What did the Fed really say at January FOMC meeting?

We read Fed minutes so you don't have to

Here are highlights of some confirming reference views, implications for policy change or influence, strong argument against currently held policy views and generally striking comment from the FOMC minutes released this week.

Statement of Longer-Run Goals and Monetary Policy Strategy:

FOMC:  ‘The Committee seeks to explain its monetary policy decisions to the public as clearly as possible. Such clarity facilitates well-informed decision making by households and businesses, reduces economic and financial uncertainty, increases the effectiveness of monetary policy, and enhances transparency and accountability, which are essential in a democratic society.

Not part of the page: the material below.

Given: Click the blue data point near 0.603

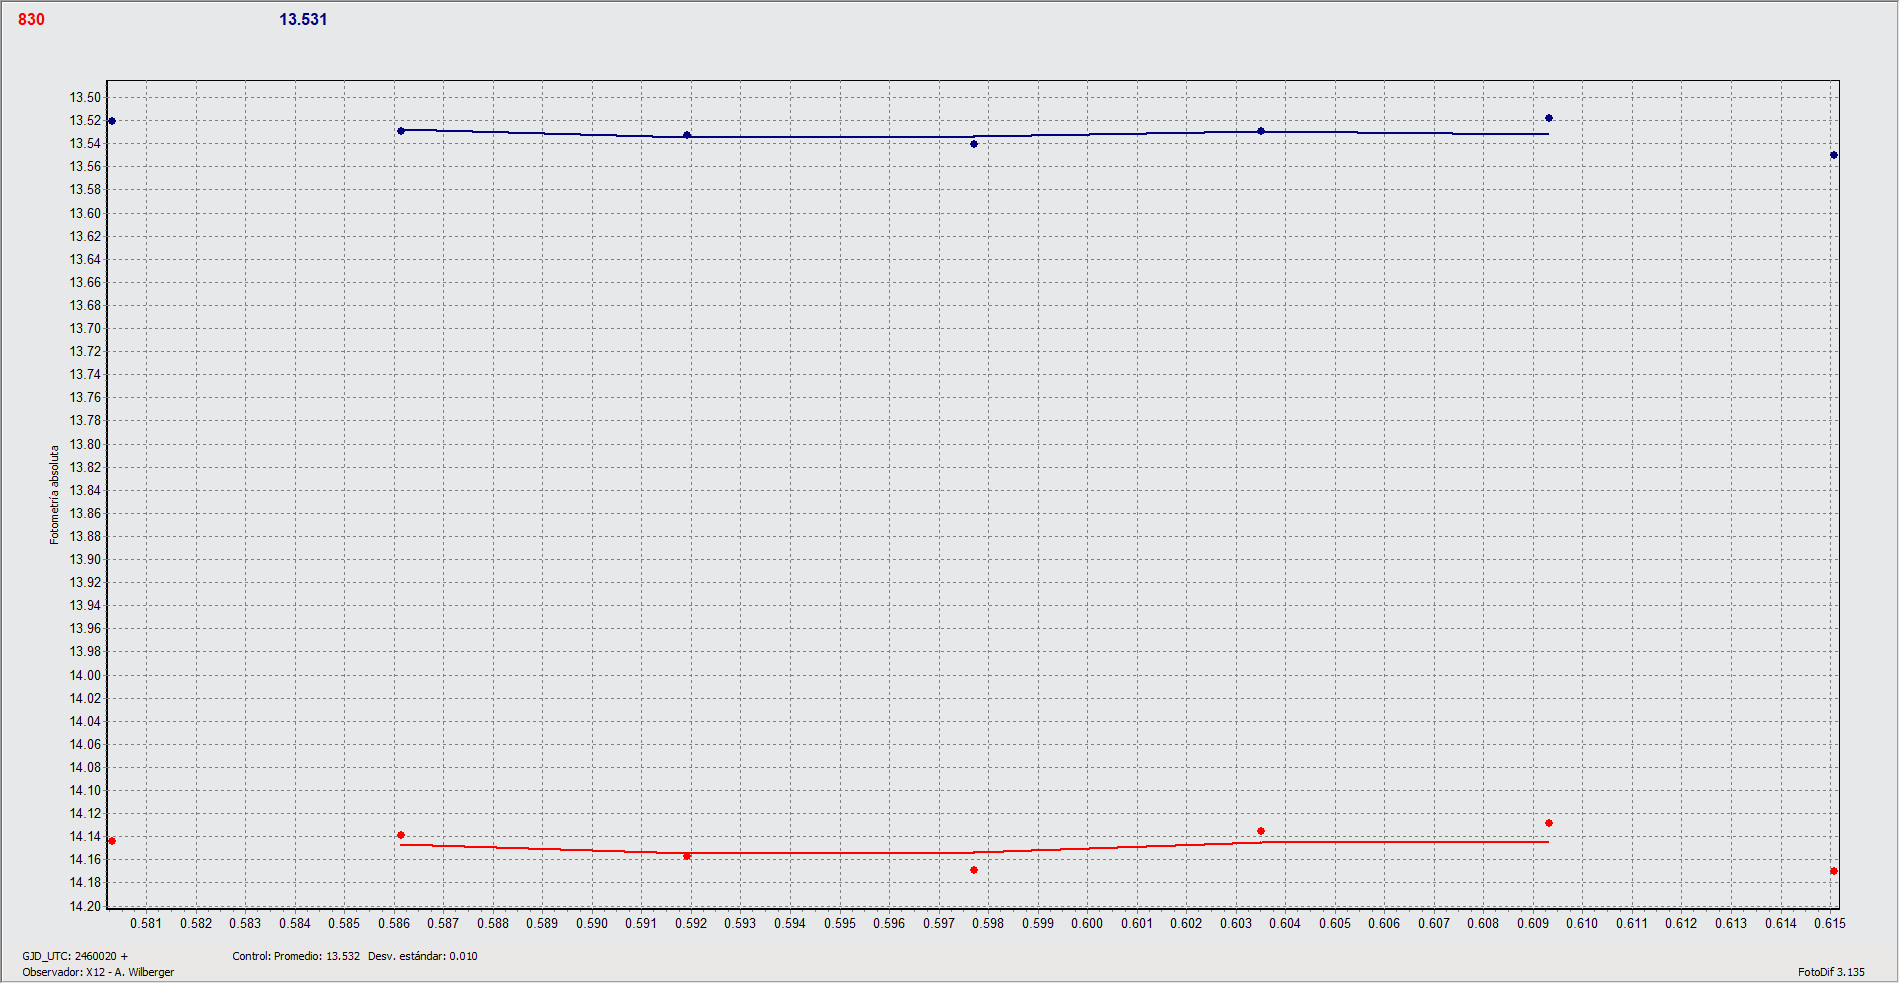Looking at the screenshot, I should click(1261, 131).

Martin McGuire: A willingness to explain monetary policy decisions is not the same as explaining in real-time the reasoning and theory application that builds to that decision.  The transparency available from clearly explained decisions is what the Fed offers and we are charged with recognizing those likely decisions well in advance of their announcement.

Developments in Financial Markets and Federal Reserve’s Balance Sheet:

FOMC:  ‘The reverse repurchase operations authorized by this resolution shall be offered at a fixed rate that may vary from zero to five basis points, and for an overnight term, or such longer term as is warranted to accommodate weekend, holiday, and similar trading conventions. Any change to the offered rate within the range specified above or the per-counterparty bid limits will require approval of the Chairman.’

MM: The Fed has extended the ON RRP to Jan 30, 2015 ‘for the purpose of further assessing’.  The Chair has capacity to increase the size of the ‘per-counterparty bid limits (currently held to $3B) but can only adjust rate within the 0-5bp band.  This is not an obstacle to effective policy enactment until the program goes ‘operational’ – likely sometime early next year.

Staff Review of Economic Situation:

FOMC:  ‘Among other indicators of labor market conditions, the rate of job openings edged up in recent months, and the share of small businesses reporting that they had hard-to-fill positions trended up. Measures of firms' hiring plans were higher than a year earlier, but the rate of gross private-sector hiring was still low. Initial claims for unemployment insurance moved down, on balance, over the intermeeting period, and household expectations of the labor market situation improved, on net, in December and early January.’

MM: Fed has made clear the policy implications of labor data outside of the unemployment rate.  Aside from declining rate of long-duration unemployment, these areas were addressed as being positive. FOMC: ‘Manufacturing production increased at a robust pace in the fourth quarter, with broad-based gains across industries. Indicators of manufacturing production, such as the readings on new orders from national and regional manufacturing surveys, were consistent with a further expansion in factory output early this year, but automakers' production schedules indicated that the pace of light motor vehicle assemblies would decline in the first quarter.’

MM:  I had not expected the Fed to have described the manufacturing sector in such robust terms.  Light-auto expected to offer some drag.

FOMC:   ‘In December, the components of the nominal retail sales data used by the Bureau of Economic Analysis to construct its estimate of PCE increased strongly, although sales of light motor vehicles declined after posting a large gain in November.’

MM:  It has been an extended period since signs of support for higher prices have been reflected in PCE the Fed’s favored inflation guide.

FOMC:  ‘Households' real disposable income was little changed in October and November, and the expiration of the emergency unemployment compensation program at the end of 2013 was expected to reduce aggregate income growth early this year. However, households' net worth likely continued to expand in recent months as a result of rising equity prices and home values. Consumer sentiment in the Thomson Reuters/University of Michigan Surveys of Consumers improved, on balance, in December and early January after a decline in the fall of 2013.’

MM:  Mixed look at real disposable income, but support expected by rising equity and home prices combined with rising sentiment.  There is room to overestimate the support from higher equity prices, but home price increases and improved perception of job prospects should support consumption.

FOMC:  ‘Real private expenditures for business equipment and intellectual property products appeared to strengthen in the fourth quarter, as nominal shipments of nondefense capital goods rose at a solid pace.’

MM: Fed goes on to indicate that while orders were revised downward from Nov/Dec, orders were still above shipments, suggesting near-term gains in capital spending.